Responses to Leo E. Strine, Jr., Who Bleeds When the Wolves Bite?
This collection is a response to Judge Strine’s Feature published in Issue 6.
Their Bark Is Bigger Than Their Bite: An Essay on Who Bleeds When the Wolves Bite
Delaware Chief Justice Leo Strine is of the view that America is in terrible shape. Specifically, he identifies deep problems in the fabric of American society, which include “growing income inequality, inflated executive pay, job losses, [and] wage stagnation.” Having noted these problems, Strine lays a portion of the blame at the feet of activist hedge funds and the apparently misguided pension plans and university endowments that invest in such hedge funds. In this Essay, I articulate Strine’s worldview and argue that while his Feature in this issue of the Yale Law Journal is ostensibly about hedge fund activists, his real complaint is with modernity itself. Hedge funds are merely piling on. Accordingly, his proposed solutions, which focus largely on disclosure and reporting requirements, are misplaced in the current debate.

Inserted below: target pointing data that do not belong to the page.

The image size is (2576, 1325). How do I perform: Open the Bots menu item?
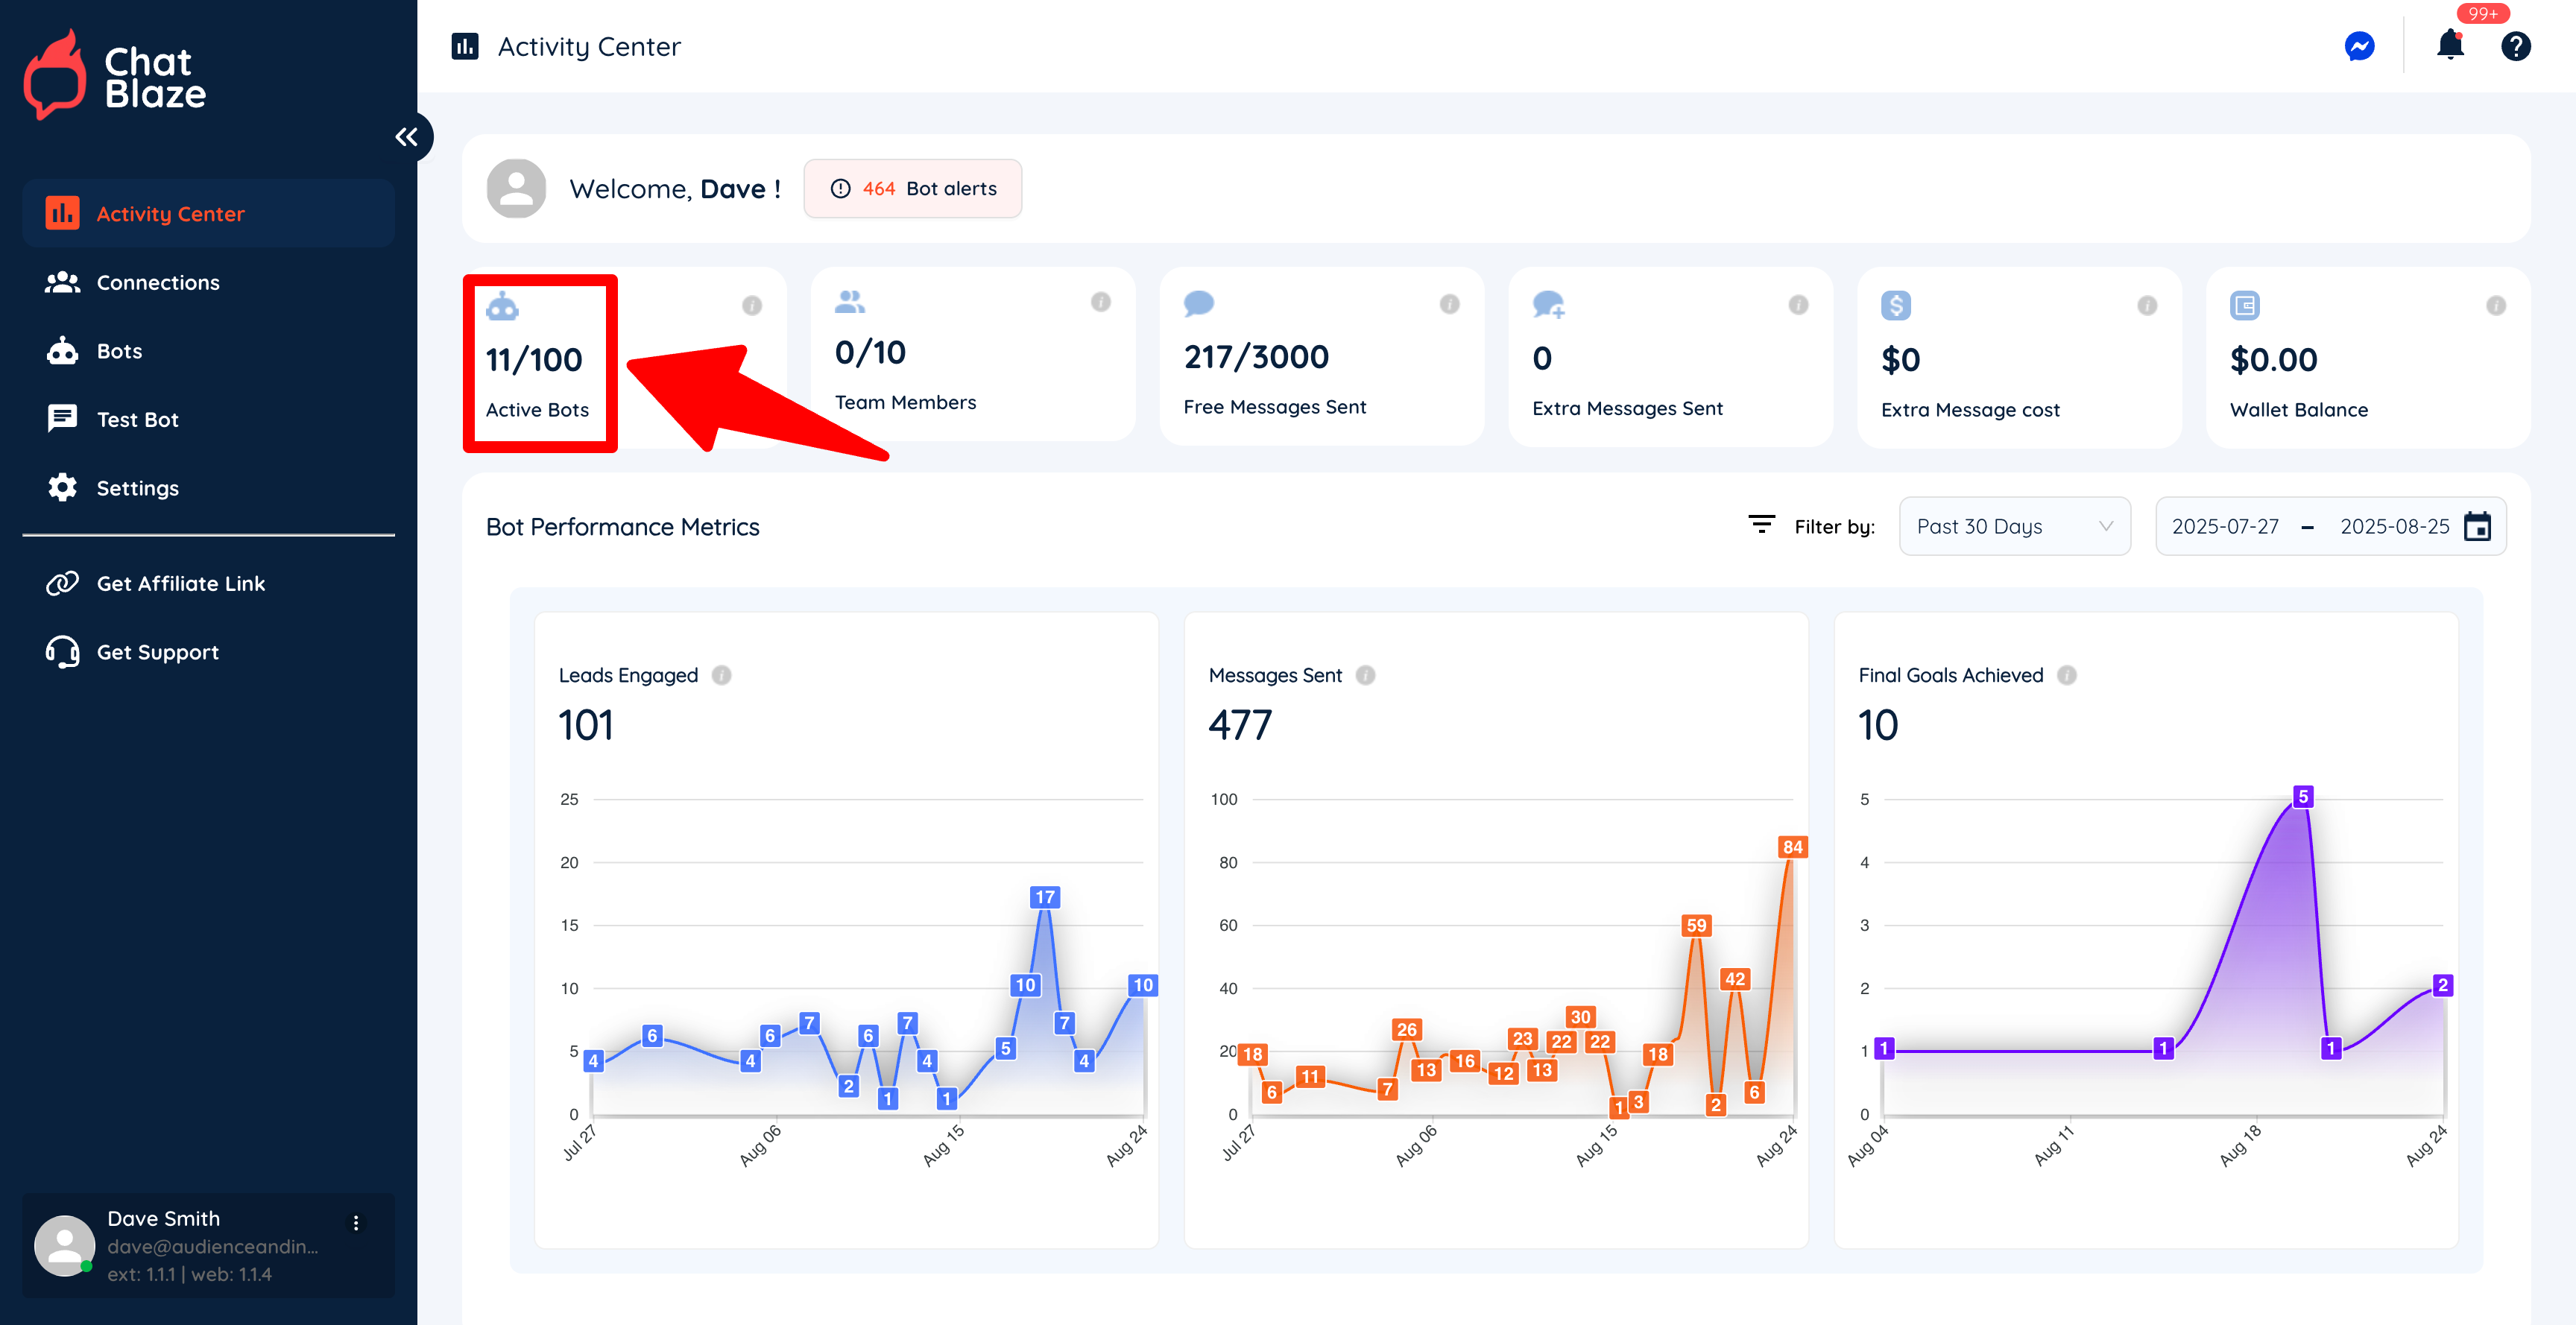(x=119, y=351)
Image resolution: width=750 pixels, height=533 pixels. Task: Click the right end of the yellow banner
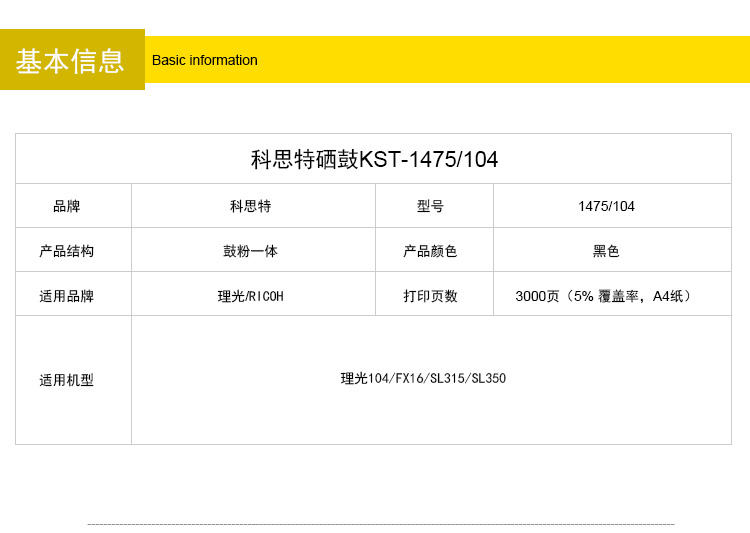[x=720, y=60]
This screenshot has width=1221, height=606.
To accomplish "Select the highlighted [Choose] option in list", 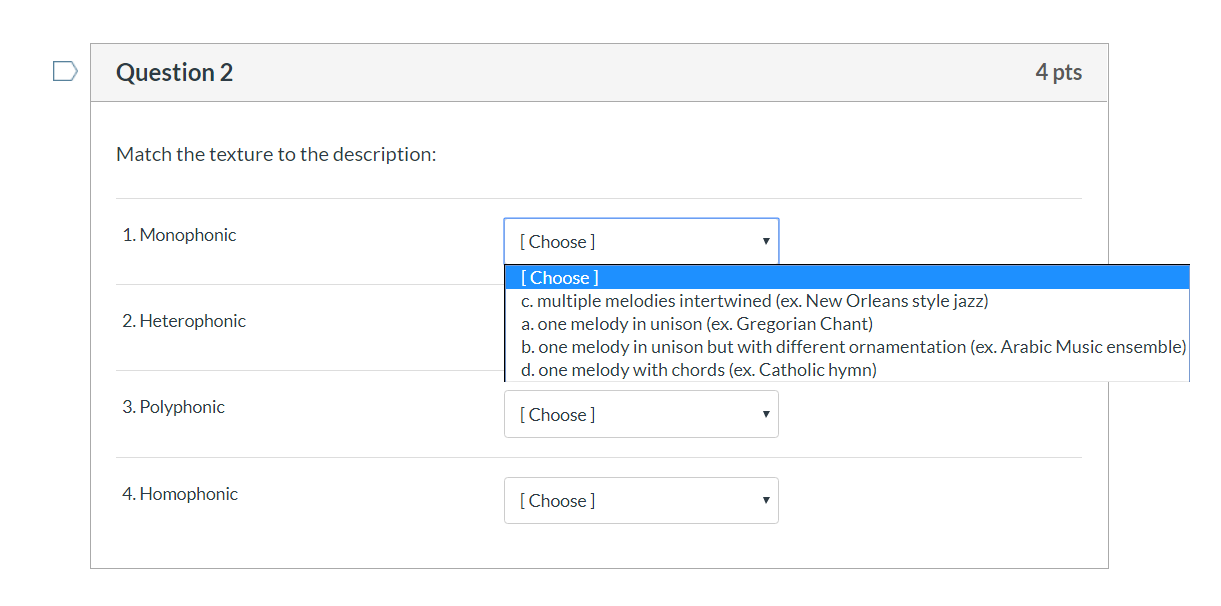I will (x=560, y=278).
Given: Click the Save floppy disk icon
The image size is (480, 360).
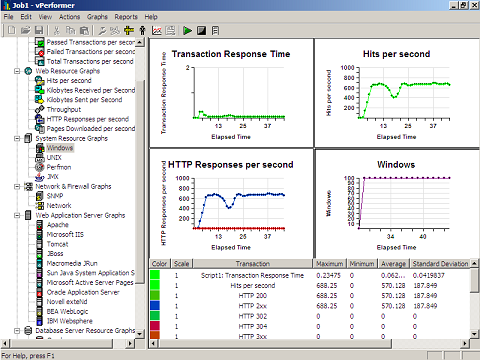Looking at the screenshot, I should click(39, 31).
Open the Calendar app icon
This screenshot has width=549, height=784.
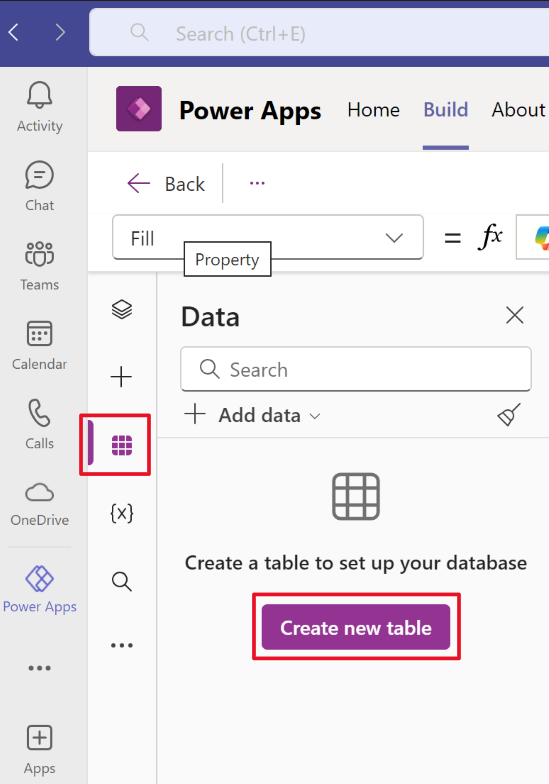coord(40,346)
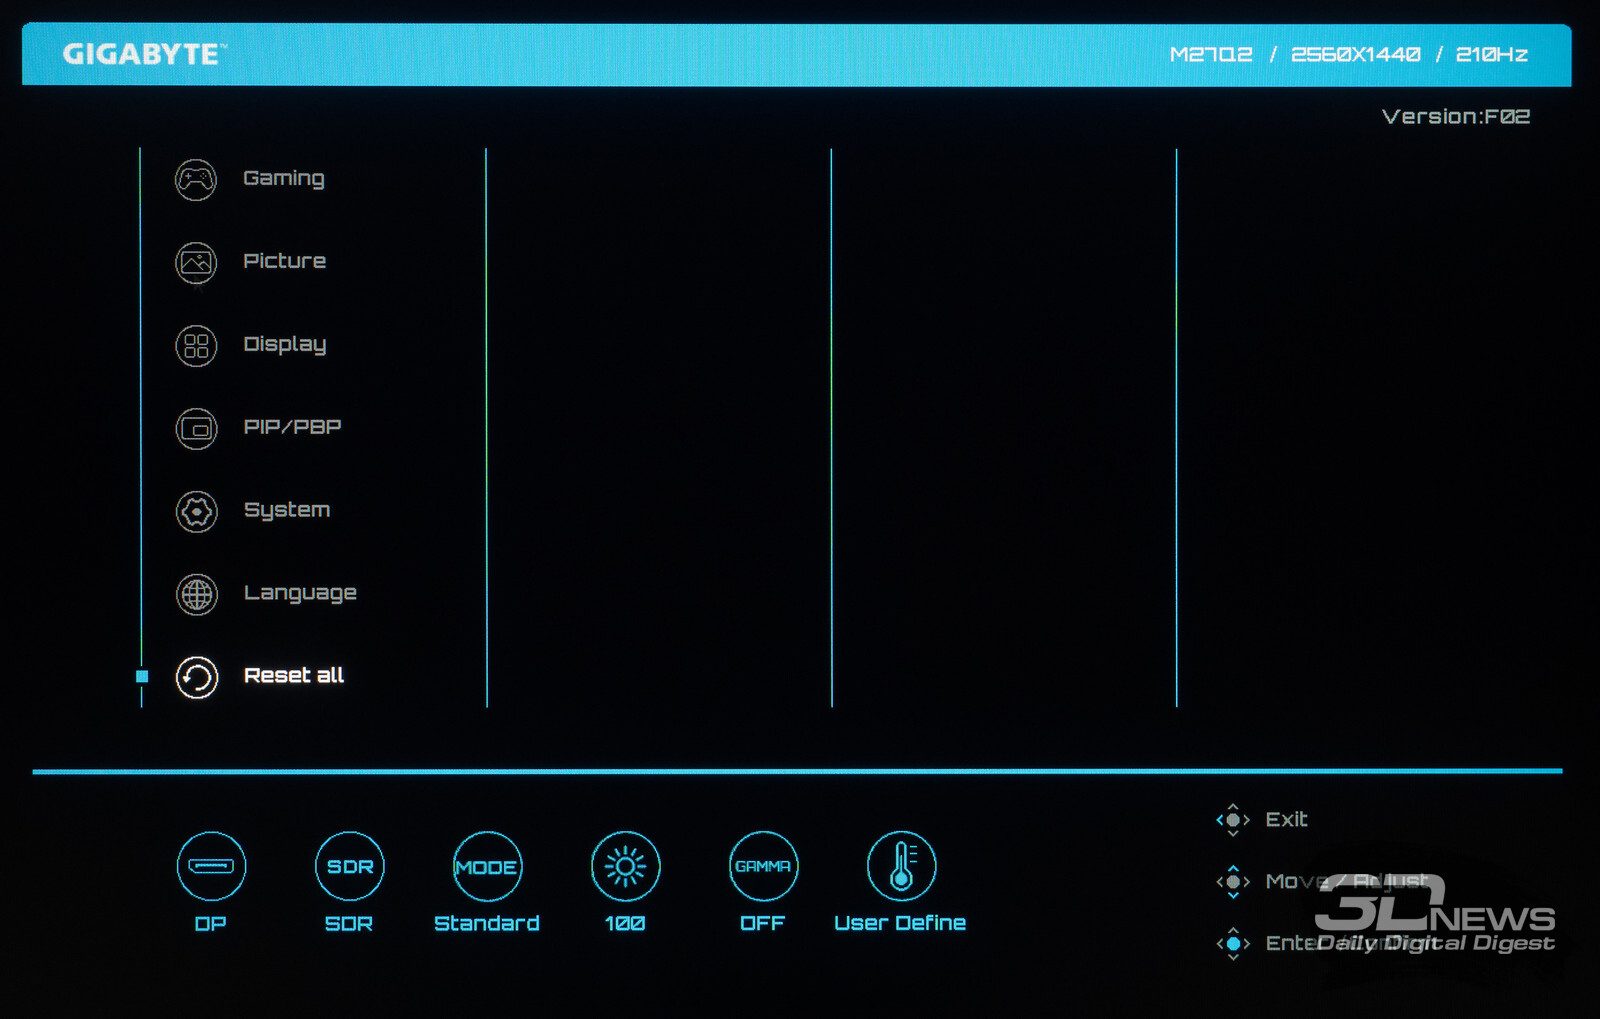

Hedge Fund Activism, Short-Termism, and a New Paradigm of Corporate Governance
Chief Justice Strine’s important article, Who Bleeds When the Wolves Bite?, brings a much-needed perspective to the modern corporate governance debate. Chief Justice Strine looks at the corporate governance world through the lens of what he calls the “human investors,” i.e., the ordinary individuals who are the ultimate beneficiaries of the mutual funds, pension funds, and other aggregators of investment capital that control a sizable portion of today’s public company equity securities. As the Feature emphasizes, human investors have an overriding interest in the long-term health of business enterprises, both as equity and debt investors and as wage earners. Through their lens, Chief Justice Strine raises a number of significant issues. These include the disconnect between the money managers focused on short-term performance and the long-term horizons of the human investors whose funds they manage, as well as the opportunism of activist hedge funds that seek to make quick profits through financial engineering rather than long-term investment. He also focuses on the growing evidence that equity gains realized by financial engineering pushed by activist hedge funds, to the extent those gains exist, are likely the result of diverting value from debt holders, workers or other constituencies. Short-term pressures that suppress investment in research and development, productive assets and future business opportunities are hurting our corporations and our broader economy. Chief Justice Strine is right to raise these issues, and addressing them is vital.